Après 17 ans de soutien à la clientèle et de gestion de projet, Kemba Mitchell voit depuis quatre ans sa carrière prendre un nouveau tournant. C’est en 2020, lorsqu’elle postule pour le poste d’agente de développement communautaire à l’école secondaire où étudie Sarah que Kemba prend conscience de l’urgence d’éduquer jeunes et moins jeunes au racisme anti-noir. 

« Dans cette école secondaire, il n’y avait aucune figure d’autorité noire, excepté moi, reprend Kemba. Donc, le simple fait que je sois présente a permis aux quelques élèves noirs qui y étaient d’éprouver un sentiment de sécurité et d’avoir finalement une représentation. Ils se sentaient à l’aise avec moi et s’ouvraient plus facilement sur leurs expériences à l’école. Je relayais ensuite ce qu’ils me partageaient au directeur pour lui faire comprendre qu’il y avait des mesures à prendre. »

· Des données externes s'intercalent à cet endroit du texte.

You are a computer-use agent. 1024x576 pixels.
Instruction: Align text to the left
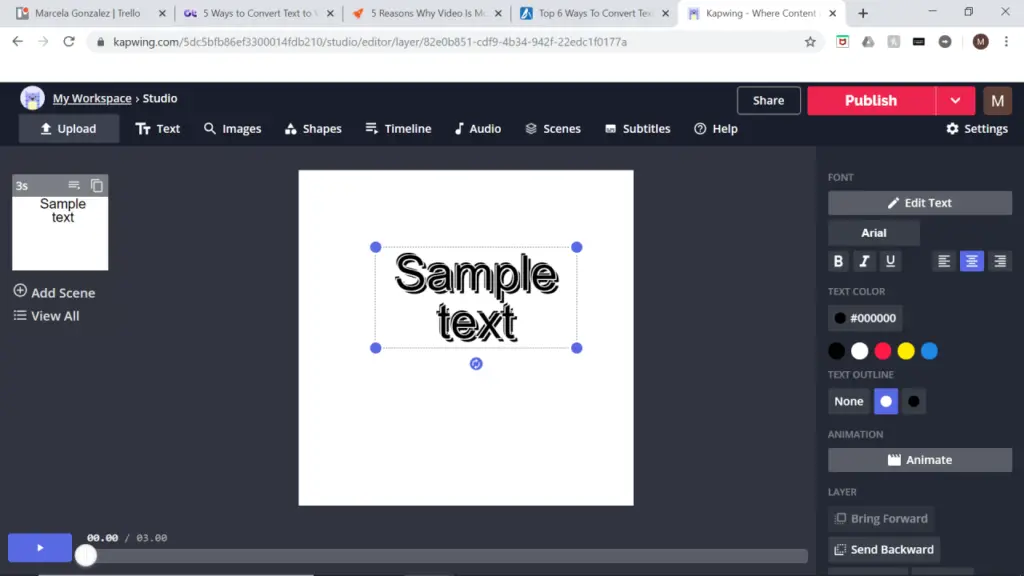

Durant ces premières années en tant qu’agente de développement communautaire, Kemba rejoint également le groupe de travail sur l’équité, la diversité et l’inclusion de l’établissement.« Nous avons travaillé pendant environ un an pour formuler des recommandations à la commission scolaire qui les a approuvées. Mais jusqu’à maintenant elles ne sont pas encore mises en œuvre dans les écoles », laisse-t-elle tomber, visiblement agacée. La raison de ce retard? Elle l’ignore. 

Face à ce qu’elle considère comme un manque de réactivité, elle prend les choses en main, et se lance à son compte dans des consultations en stratégie contre le racisme anti-noir en parallèle de son poste d’agente communautaire. « J’ai lancé cette initiative en réponse aux besoins que j’avais observés », martèle-t-elle, déterminée. 

Aujourd’hui, Kemba est invitée de manière régulière dans les écoles du grand Montréal pour ces interventions « On m’appelle souvent après des incidents verbalement violents dans les écoles. Jusqu’à présent, le bouche-à-oreille a été très efficace », nous confie-t-elle fièrement. 

L’approche antiraciste : un moyen d’éduquer élèves et professeurs

Daniel*, qui est d’origine latino-québécoise, est professeur d’Histoire-géographe et d’Éthique et culture religieuse à Côte Saint-Luc. À son école secondaire, les professeurs racisés sont nombreux et diversifiés. Pourtant, il observe des disparités dans le traitement des élèves noirs.

« Ce que je constate, c’est que, si tu es Noir, tu auras plus de problèmes à l’école pour diverses raisons, car nous évoluons dans un système majoritairement blanc. Un élève québécois blanc doit vraiment en faire beaucoup, contrairement à un élève noir, pour être suspendu ou exclu, par exemple. Il y a beaucoup de biais inconscients, et bien que je sois moi-même mixte, j’ai aussi eu certains préjugés », admet-il. 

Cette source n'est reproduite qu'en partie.